_EXERCISE REQUIREMENTS_
Output exactly the span of lines beginning with the one that holds "Close the Symantec Management Console dialog" and ending with the last line of the data below.

_EXERCISE DATA_
--------

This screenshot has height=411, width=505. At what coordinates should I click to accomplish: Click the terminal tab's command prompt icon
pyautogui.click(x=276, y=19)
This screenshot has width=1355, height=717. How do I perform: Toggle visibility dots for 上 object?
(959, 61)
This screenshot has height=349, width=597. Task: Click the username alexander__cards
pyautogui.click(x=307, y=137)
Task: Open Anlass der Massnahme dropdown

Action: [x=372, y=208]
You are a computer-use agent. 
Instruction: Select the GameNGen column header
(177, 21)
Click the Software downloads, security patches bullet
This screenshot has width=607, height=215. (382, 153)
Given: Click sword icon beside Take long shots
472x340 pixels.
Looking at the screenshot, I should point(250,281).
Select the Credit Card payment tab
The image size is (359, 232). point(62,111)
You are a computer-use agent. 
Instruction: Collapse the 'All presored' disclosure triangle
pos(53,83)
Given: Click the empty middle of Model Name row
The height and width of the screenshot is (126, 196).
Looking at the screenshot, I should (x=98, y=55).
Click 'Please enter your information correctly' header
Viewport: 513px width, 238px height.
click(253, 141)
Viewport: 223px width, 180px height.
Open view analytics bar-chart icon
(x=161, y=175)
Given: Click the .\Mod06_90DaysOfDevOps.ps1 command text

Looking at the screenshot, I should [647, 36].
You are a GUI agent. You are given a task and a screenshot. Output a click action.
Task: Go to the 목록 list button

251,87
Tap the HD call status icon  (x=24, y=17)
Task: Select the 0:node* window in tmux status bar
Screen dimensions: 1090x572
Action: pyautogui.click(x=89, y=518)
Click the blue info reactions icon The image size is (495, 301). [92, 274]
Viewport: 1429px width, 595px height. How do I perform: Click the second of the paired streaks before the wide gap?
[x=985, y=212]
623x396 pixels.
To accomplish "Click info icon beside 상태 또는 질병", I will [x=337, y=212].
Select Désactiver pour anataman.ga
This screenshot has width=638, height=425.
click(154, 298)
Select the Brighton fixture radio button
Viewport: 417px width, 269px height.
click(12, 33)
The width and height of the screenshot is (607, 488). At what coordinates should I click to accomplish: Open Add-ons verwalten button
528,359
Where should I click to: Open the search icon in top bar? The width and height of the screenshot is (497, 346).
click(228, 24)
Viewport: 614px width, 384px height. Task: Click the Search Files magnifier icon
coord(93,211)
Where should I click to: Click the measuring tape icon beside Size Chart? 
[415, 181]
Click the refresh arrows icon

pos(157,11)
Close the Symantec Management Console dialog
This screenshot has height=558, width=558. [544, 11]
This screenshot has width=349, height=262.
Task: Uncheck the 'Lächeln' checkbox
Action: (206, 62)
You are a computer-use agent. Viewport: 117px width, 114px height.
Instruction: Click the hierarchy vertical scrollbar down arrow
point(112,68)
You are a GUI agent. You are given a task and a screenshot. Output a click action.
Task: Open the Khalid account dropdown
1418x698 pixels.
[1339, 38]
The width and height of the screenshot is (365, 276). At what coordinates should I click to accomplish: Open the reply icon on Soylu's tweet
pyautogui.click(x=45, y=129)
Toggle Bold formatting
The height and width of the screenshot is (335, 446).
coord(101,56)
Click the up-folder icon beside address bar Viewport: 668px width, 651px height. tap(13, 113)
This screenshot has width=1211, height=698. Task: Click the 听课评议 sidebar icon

--------

_RESULT OF THE EXERCISE_
Close the Symantec Management Console dialog
This screenshot has height=558, width=558. [544, 11]
This screenshot has width=349, height=262.
Task: Uncheck the 'Lächeln' checkbox
Action: (206, 62)
You are a computer-use agent. Viewport: 117px width, 114px height.
Instruction: Click the hierarchy vertical scrollbar down arrow
point(112,68)
You are a GUI agent. You are given a task and a screenshot. Output a click action.
Task: Open the Khalid account dropdown
1418x698 pixels.
[1339, 38]
The width and height of the screenshot is (365, 276). At what coordinates should I click to accomplish: Open the reply icon on Soylu's tweet
pyautogui.click(x=45, y=129)
Toggle Bold formatting
The height and width of the screenshot is (335, 446).
coord(101,56)
Click the up-folder icon beside address bar Viewport: 668px width, 651px height. tap(13, 113)
This screenshot has width=1211, height=698. Task: Click the 听课评议 sidebar icon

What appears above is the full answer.